デジタルセキュリティおよびプライバシー製品のグローバルリーダーであるアバストは、世界12か国を対象としたオンライン授業に関する調査を2020年6月に実施。日本国内の保護者501人を含め、世界12か国の保護者6000人以上を対象に行われ、その結果が8月28日に発表された。
■学習量の少なさや集中力が課題
外出自粛期間中のオンライン授業に満足していると回答した日本の保護者は24%となり、調査対象国中で最低となった。オンライン授業に不満を感じる理由として、「学習量の少なさ・学習時間の短さ」、「子供の集中力が続かない、集中できていない」、「コミュニケーションが一方的」などが挙げられる。
■規則正しい生活ができた、子供の学習内容を確認できたとの意見も
一方、「新型コロナウイルスを予防しながら学習ができた」、「オンライン授業に参加することで規則正しい生活の維持ができた」、「子供の学習内容を確認することができた」など、オンライン授業を評価する声もあった。オンライン授業には課題が多いものの、「今後このような学習方法が普及することを考えると良い経験になった」という保護者もいた。
■オンライン授業の技術的なトラブルは他の国よりも低い
オンライン授業を受けている日本の子供の中で1週間に1回以上技術的な問題に遭遇した子供は10人に1人(10%)。世界平均の19%と比べ、技術的な問題に遭遇する子供の割合はほかの国と比べて最も低くなっている。
■Zoomなど保護者が仕事でも使うツールを使用
その理由として、オンライン授業は多くの場合「Zoom」や「Microsoft Teams」など、保護者が仕事で利用したことのあるツール上で実施されていることが考えられる。実際、オンライン授業が開始されてから新しいツールを学ばなければならなかったと回答した保護者は約14%と、調査対象国の中で一番低くなっている。
■38%がセキュリティやプライバシーに不安を感じる
オンライン授業の実施に際して、オンラインのセキュリティやプライバシーに関する教育が十分に行われていない可能性も明らかになった。「教員が生徒のプライバシーに配慮している」と回答した保護者が34%だったのに対し、「オンライン授業のプライバシーに関するルールを教員から何も聞いてない」と答えた保護者が38%という結果となった。子供の作品などがウェブサイトで他の生徒や保護者からも閲覧できるようになっていると回答した保護者も2割に上った。

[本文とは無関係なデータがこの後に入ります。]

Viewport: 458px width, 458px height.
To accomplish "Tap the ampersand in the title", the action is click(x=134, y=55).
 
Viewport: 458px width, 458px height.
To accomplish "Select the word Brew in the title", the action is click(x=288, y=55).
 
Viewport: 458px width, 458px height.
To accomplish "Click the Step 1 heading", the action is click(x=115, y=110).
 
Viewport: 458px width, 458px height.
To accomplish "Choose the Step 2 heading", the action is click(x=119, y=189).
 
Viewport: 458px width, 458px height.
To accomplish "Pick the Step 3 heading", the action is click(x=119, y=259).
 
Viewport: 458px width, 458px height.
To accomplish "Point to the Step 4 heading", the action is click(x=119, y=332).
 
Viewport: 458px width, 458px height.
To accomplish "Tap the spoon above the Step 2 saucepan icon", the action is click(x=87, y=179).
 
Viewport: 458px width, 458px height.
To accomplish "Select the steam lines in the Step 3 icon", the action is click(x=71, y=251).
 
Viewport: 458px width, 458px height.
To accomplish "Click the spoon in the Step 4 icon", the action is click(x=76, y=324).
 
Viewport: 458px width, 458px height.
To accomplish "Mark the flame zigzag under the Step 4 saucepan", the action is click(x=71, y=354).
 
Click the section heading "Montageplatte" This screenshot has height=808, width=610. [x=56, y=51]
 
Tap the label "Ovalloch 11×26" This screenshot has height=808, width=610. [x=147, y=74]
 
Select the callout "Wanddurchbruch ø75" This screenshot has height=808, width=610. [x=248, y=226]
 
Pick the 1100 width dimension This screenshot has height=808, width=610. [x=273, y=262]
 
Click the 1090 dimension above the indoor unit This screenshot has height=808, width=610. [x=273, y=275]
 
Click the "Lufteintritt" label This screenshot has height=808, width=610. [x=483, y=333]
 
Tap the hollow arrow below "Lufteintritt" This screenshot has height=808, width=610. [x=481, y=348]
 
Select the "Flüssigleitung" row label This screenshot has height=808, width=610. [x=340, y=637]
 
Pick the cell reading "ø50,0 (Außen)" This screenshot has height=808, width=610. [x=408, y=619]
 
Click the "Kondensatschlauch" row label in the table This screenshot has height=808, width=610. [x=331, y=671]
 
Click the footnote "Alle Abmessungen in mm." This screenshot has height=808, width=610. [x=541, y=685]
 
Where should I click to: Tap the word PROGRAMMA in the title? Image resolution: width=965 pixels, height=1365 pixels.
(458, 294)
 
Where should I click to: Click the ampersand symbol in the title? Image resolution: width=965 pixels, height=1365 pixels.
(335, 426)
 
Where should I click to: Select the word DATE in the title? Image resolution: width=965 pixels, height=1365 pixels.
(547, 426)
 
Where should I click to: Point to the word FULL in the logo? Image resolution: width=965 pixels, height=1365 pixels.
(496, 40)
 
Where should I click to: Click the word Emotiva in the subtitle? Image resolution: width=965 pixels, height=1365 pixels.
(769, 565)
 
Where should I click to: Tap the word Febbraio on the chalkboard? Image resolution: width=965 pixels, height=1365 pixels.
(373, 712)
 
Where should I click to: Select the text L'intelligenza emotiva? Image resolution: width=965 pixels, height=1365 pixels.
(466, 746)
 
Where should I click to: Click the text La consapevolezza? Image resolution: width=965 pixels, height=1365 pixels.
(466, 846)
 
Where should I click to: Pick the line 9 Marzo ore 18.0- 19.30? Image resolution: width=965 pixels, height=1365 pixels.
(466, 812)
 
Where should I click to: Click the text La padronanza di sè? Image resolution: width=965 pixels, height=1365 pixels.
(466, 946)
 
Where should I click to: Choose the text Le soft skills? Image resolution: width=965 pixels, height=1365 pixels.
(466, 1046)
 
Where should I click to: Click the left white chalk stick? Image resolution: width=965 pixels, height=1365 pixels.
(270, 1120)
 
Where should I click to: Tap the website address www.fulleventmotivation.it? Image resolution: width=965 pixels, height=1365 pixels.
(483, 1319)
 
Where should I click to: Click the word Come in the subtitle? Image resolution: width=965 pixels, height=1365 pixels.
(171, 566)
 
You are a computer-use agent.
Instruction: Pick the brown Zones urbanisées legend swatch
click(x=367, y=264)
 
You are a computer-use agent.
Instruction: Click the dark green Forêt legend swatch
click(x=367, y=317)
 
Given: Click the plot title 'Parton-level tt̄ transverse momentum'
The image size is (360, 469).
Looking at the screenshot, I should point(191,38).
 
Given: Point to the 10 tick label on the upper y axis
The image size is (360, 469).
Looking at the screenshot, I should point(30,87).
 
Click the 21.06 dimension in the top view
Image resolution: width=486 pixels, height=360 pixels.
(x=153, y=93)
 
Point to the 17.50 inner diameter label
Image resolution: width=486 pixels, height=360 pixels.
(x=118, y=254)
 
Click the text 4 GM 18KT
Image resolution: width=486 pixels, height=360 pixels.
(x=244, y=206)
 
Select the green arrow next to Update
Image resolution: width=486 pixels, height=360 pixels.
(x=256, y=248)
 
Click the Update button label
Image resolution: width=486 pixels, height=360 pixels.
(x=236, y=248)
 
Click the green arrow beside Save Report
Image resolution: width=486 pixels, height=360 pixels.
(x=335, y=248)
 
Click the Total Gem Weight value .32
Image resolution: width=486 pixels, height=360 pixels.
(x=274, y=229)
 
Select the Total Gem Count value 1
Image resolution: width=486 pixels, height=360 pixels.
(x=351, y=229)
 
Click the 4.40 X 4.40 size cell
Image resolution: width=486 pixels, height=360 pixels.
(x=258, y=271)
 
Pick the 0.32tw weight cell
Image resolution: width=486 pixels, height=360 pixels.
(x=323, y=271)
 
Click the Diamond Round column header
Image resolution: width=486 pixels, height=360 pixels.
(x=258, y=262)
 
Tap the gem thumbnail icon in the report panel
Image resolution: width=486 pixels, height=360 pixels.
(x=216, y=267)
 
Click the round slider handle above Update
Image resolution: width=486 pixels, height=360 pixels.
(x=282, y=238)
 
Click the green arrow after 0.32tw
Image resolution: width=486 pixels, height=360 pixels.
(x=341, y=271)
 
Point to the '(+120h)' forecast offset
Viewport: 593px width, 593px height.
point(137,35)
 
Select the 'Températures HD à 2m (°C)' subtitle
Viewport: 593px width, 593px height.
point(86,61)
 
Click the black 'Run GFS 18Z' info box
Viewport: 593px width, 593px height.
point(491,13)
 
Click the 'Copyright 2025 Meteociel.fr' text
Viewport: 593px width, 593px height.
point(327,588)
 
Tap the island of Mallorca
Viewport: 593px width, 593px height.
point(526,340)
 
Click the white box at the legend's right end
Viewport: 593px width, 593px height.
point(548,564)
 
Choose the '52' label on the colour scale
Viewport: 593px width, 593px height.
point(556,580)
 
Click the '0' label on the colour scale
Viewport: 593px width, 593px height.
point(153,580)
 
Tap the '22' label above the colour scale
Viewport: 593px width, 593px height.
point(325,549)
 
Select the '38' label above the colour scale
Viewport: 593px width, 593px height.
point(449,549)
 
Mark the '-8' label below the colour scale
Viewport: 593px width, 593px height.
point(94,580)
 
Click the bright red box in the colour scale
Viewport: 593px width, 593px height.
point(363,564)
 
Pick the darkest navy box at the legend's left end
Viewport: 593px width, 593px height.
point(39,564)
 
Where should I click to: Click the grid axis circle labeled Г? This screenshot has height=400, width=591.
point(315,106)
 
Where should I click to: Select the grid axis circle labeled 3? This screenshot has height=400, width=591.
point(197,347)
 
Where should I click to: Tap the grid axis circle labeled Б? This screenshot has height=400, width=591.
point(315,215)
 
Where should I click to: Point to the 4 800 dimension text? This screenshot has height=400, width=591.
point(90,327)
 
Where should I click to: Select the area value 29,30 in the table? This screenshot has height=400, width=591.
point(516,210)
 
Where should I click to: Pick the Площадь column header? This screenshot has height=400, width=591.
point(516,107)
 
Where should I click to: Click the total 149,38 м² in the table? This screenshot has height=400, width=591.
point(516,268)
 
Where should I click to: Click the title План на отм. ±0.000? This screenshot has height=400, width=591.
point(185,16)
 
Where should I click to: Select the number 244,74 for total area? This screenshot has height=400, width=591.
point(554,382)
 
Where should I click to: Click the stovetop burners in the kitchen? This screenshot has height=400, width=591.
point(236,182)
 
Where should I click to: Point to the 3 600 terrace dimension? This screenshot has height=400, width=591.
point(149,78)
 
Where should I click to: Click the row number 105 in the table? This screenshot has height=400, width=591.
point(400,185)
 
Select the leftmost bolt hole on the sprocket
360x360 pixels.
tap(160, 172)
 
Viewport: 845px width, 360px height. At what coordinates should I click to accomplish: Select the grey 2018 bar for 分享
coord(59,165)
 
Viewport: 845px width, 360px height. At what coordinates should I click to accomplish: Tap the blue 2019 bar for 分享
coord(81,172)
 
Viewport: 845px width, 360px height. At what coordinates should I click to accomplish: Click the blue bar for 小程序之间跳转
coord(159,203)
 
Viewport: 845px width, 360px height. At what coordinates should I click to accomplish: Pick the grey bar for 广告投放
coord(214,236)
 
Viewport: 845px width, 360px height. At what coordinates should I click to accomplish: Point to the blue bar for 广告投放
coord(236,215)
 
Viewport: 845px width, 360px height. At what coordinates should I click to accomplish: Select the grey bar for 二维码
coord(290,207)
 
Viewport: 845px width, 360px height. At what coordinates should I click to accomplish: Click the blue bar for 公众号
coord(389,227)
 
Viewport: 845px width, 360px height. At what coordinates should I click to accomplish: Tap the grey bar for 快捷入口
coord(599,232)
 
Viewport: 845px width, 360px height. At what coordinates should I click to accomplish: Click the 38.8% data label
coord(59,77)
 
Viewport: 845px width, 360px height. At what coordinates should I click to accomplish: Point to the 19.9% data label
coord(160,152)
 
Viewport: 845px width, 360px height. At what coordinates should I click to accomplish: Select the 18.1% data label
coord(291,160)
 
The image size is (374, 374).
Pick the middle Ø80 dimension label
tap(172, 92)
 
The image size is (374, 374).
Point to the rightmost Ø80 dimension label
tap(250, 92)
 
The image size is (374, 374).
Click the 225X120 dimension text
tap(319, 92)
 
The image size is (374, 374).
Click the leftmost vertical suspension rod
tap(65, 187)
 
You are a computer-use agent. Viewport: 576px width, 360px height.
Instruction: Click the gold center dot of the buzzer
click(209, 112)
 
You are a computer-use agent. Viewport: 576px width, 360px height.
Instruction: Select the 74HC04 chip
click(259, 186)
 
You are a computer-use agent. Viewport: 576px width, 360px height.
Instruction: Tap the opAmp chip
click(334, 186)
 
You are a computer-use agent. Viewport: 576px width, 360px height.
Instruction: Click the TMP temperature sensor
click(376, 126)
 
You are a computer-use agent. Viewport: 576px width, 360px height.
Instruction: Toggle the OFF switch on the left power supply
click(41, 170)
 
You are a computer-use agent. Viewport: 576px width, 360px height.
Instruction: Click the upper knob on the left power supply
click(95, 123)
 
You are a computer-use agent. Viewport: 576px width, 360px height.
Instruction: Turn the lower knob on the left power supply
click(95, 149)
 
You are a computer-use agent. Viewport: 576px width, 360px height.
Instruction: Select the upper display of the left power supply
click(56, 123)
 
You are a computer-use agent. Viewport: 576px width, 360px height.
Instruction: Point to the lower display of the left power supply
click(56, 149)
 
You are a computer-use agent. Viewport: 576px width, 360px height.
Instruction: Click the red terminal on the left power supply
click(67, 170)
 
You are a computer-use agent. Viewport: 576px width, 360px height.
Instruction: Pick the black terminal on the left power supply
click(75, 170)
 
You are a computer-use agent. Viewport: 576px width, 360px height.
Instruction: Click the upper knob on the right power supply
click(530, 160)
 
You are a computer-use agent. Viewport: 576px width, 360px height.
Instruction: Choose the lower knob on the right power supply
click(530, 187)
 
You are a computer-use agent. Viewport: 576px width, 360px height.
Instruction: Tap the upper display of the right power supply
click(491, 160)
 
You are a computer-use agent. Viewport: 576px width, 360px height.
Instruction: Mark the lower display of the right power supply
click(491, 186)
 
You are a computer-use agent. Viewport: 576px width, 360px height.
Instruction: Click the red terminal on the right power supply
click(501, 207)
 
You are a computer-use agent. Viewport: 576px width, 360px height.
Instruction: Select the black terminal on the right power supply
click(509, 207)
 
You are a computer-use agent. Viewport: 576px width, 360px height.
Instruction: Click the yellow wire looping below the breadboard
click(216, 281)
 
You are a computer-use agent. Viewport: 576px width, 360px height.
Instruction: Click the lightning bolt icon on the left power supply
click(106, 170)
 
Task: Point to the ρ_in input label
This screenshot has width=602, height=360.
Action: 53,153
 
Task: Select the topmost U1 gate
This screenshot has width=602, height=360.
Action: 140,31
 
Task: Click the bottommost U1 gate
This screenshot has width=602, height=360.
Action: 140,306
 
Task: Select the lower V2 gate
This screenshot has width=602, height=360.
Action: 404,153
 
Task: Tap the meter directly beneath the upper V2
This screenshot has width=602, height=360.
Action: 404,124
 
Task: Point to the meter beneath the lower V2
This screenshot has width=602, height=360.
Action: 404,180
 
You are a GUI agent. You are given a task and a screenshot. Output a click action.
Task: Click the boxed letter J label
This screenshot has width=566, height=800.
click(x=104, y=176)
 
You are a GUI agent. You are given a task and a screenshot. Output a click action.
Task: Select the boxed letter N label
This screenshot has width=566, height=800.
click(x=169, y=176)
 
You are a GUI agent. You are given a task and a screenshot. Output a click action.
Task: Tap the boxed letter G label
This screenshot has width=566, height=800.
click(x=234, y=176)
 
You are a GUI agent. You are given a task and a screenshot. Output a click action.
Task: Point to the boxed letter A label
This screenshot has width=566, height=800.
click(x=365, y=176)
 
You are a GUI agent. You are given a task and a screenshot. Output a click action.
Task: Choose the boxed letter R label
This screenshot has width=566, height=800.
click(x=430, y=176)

◆アバスト ソフトウェア ジャパン 藤本善樹社長コメント
アバスト ソフトウェア ジャパンの藤本善樹社長は「新型コロナウイルス感染の問題が長期化する中、学校関係者ならびに保護者と子供たちは、安全と教育の質を両立させるために待ったなしでICTを駆使した未知の取組を強いられてきましたが、オンラインでの授業やコミュニケーションの実施を急ぐあまり、セキュリティやプライバシー保護まで十分な配慮ができていない可能性が危惧される」と語る。